---- Provided entries

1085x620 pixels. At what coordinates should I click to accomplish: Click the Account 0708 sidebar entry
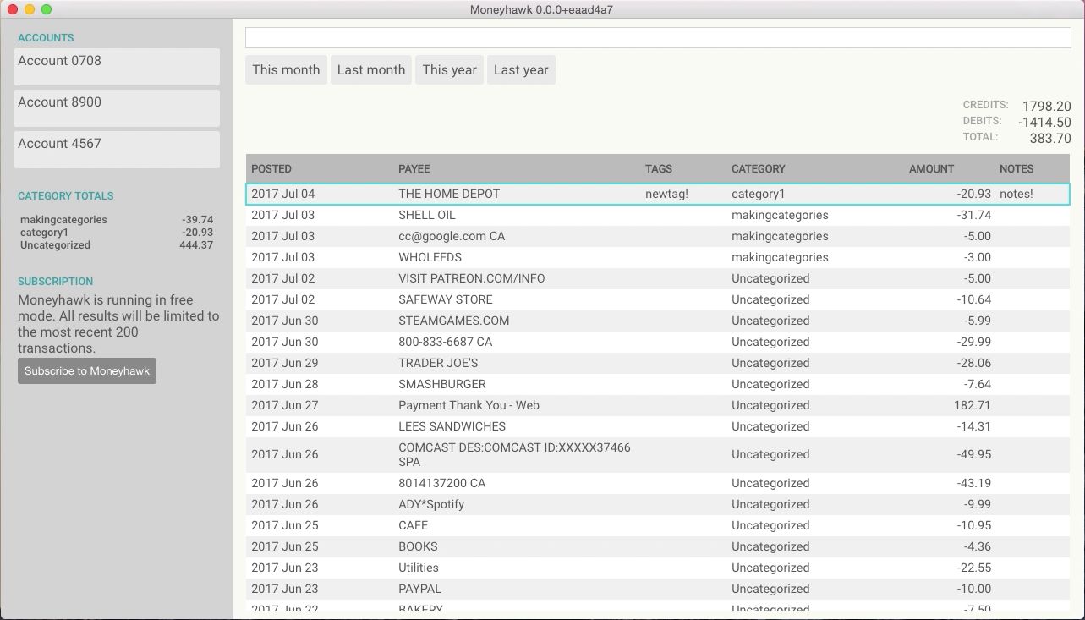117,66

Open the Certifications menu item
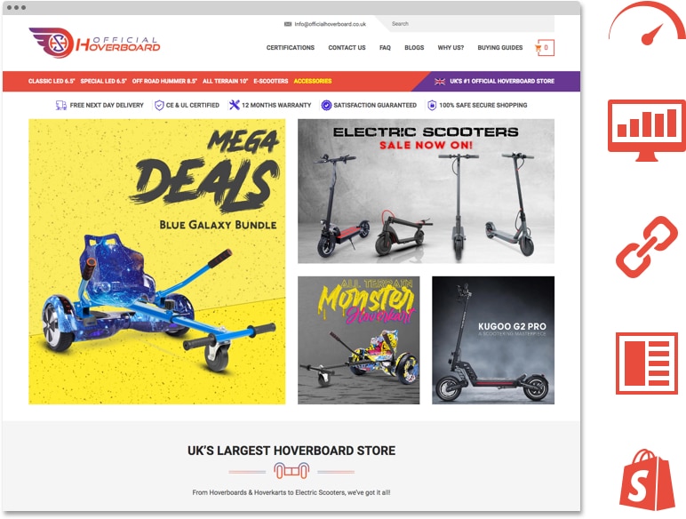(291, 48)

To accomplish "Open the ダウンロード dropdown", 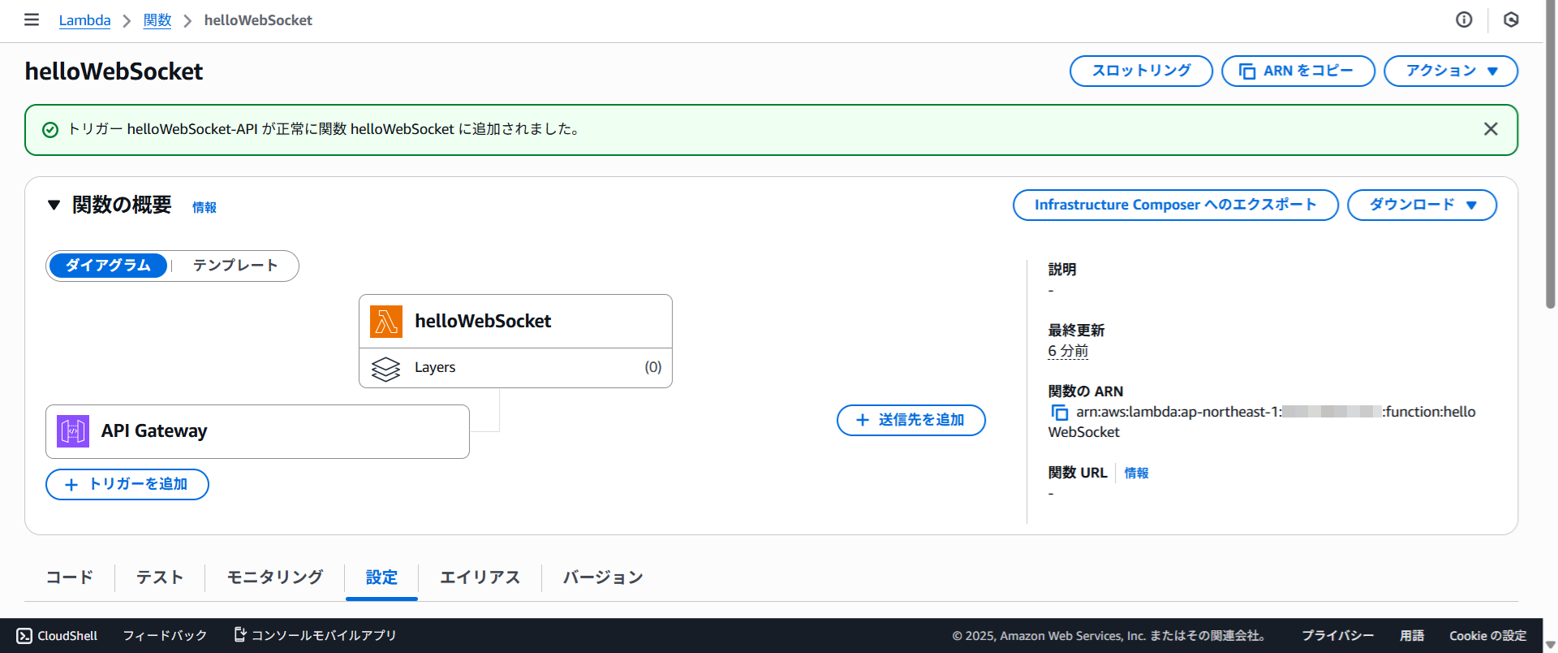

--------

Exercise goal: What is needed is an exact repeat of every entry above, with the pictures left out.

Answer to the problem:
1085x620 pixels. At what coordinates should I click to accomplish: Click the Account 0708 sidebar entry
117,66

Open the Certifications menu item
(291, 48)

To accomplish "Open the ダウンロード dropdown", 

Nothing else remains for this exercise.